CHUGACH: Chugach Community Engagement

“One of the many gifts that our Elders have passed on to us is making sure that we take care of others, especially those who cannot take care of themselves,” said Sheri Buretta, Chairman of Chugach Alaska Corporation’s (Chugach) Board of Directors and Interim Chief Executive Officer (CEO). “I grew up in Anchorage and spent summers in Tatitlek, and I remember the importance of village members coming together to share with each other and make sure no one went without. Looking back over the last 50 years, I think that’s one of the reasons that our corporation has such strong community involvement.”

Driven by Chugach’s Core Behavior of We Build Community, Chugach shareholders and employees always stive to build and improve the communities where they live and work. In 2020, this generosity led Chugach and its employees to give nearly $350,000 to community non-profits.

For more than a decade, Chugach’s largest employee effort to build community has been support for the Alaska Run For Women (AKRFW). The high-tide mark for Chugach’s AKRFW fundraising surpassed $20,500 in a single year. In 2020, during the height of the COVID-19 pandemic, Chugach’s AKRFW fundraising total fell short of the campaign’s historic milestone, but COVID did not completely come between our employees and raising funds for the race to defeat cancer.

While meeting the challenges of COVID-19 and social distancing, Team Chugach raised more than $12,500 for the AKRFW in 2020, and as the world edged back toward normal, Team Chugach’s 2021 fundraising followed suit and rose nearer to the previous all-time high with a total of $17,215.

Chugach employees can walk as well as run. Support for the Alaska Heart Walk (AHW) has also become a strong tradition for Chugach employees. During our last AHW fundraising effort, Chugach set a $5,000 donation goal and blew past that mark and raised more than $6,500 for the battle to defeat heart disease.

The best organizations lead from the top, and that has certainly been the case for Chugach and its community commitments. Chugach’s executive teams are enthusiastic participants in all of Chugach’s community-building efforts, but they go above and beyond each year and brave a cold night outside in November to raise funds for Covenant House Alaska.

During the Great Alaska Sleep Out, Chugach executives spend an evening outside to raise awareness about Covenant House’s mission to provide shelter to homeless or at-risk youth in Alaska. But it’s more than sleeping out, it’s about raising funds to help Covenant House sustain their goal of keeping children off the streets and place them on a path toward a better life. Thanks to the efforts of our leadership in 2020, Chugach raised nearly $32,000 for the largest provider of services to homeless youth in the state of Alaska.

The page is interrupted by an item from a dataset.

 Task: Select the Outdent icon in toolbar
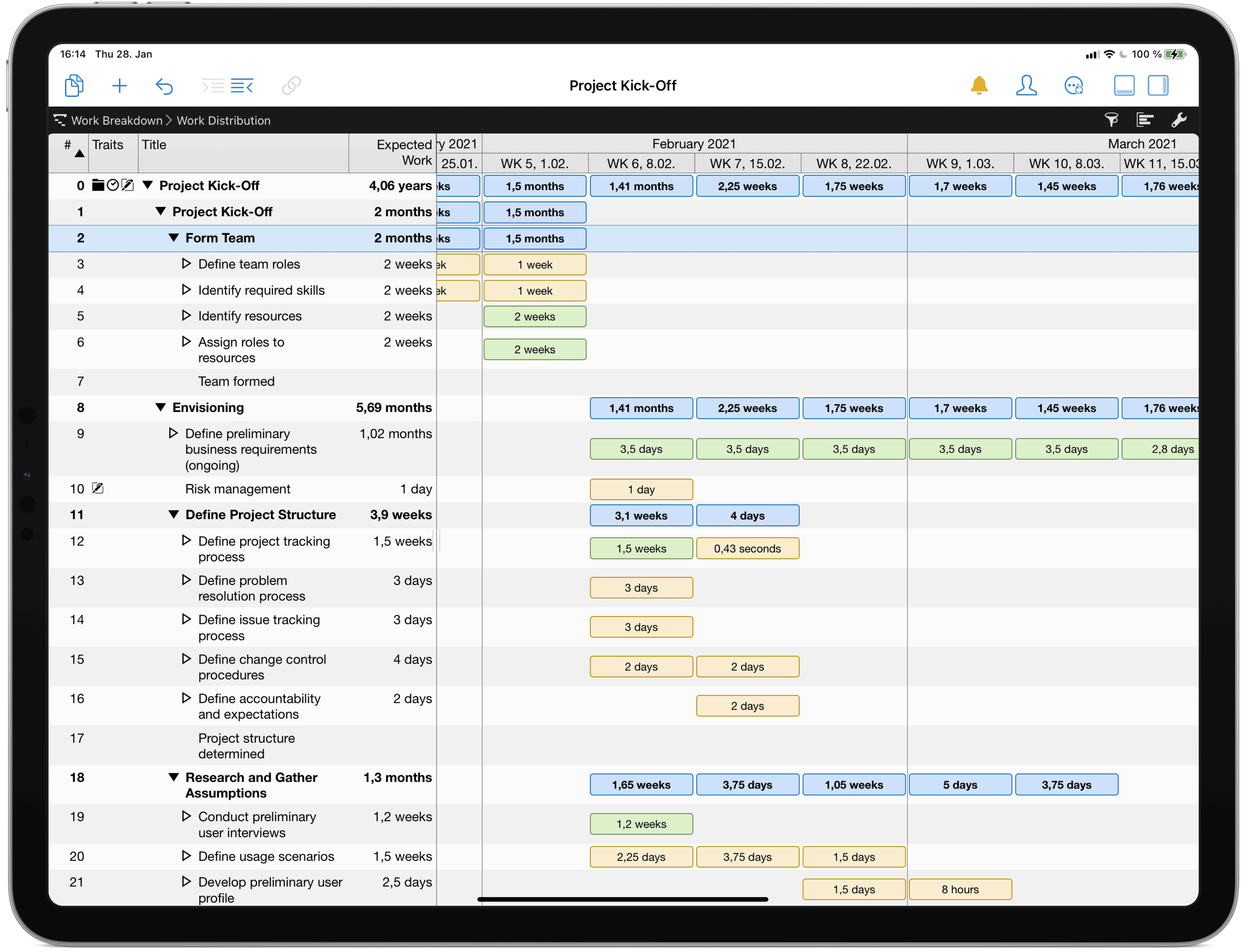(242, 85)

Chugach employees rallied around the people of Nanwalek, a small village in the Chugach region, which suffered a heartbreaking tragedy when one of the community’s teachers perished in a home fire. With a population of approximately 200 people, the loss of any community member, especially one so connected to its children, touched every resident of this remote village. Nothing could replace the loss of Nanwalek’s beloved teacher, but Chugach employees did what they could to bring some much-needed holiday cheer to the students he left behind.

Members of Chugach’s engagement team organized an Amazon gift list for the 79 children who make up the Nanwalek student body. The call went out and the list was shared with the Chugach employees, and the call was answered. Through the incredible generosity of Chugach employees, five days before December 4th, the last day for purchases to be made and mailed to Nanwalek in time for Christmas, every gift was purchased and sent on its way to the children of Nanwalek.

Chugach’s engagement team is continuing this support for our regional communities in 2021. For the isolated villages of Tatitlek and Chenega, a trip to purchase school supplies involves a trip across Prince William Sound on a chartered flight or a five-to-six-hour boat ride (one way). The challenges of COVID-19 and the risk of bringing the virus back into the villages further complicates a Tatitlek or Chenega school supply run. Chugach is running a school supply drive for the students in these communities to ensure they have all the tools needed for a successful school year.

2020 will go down in history as one of the most challenging years in the modern era, but from start to finish, the Chugach employees rose to the challenge, and met and surpassed longstanding and new community commitments. They even took on the role of Santa and made Christmas a little merrier in a small, remote village on the southern tip of the Kenai Peninsula. The landscape of philanthropy looked different for Chugach during the pandemic, but the dedication and compassion of our employees still made it happen, just as it has for the past five decades. “Chugach is proud of the company we’ve become over the last 50 years and what we have accomplished in the communities that our shareholders and employees are a part of,” said Sheri Buretta.

“With more than 5,000 years of history and holding to our cultural values, our goal is to be a for-profit company with a non-profit mission,” Buretta continued. “Our first priority is to advance the shareholders we serve, but as we’ve matured as a company and expanded to contract sites around the world, we’ve come to realize that our purpose now goes beyond serving our shareholders. Our village has grown to include our employees, our clients and all the communities that they and we call home.”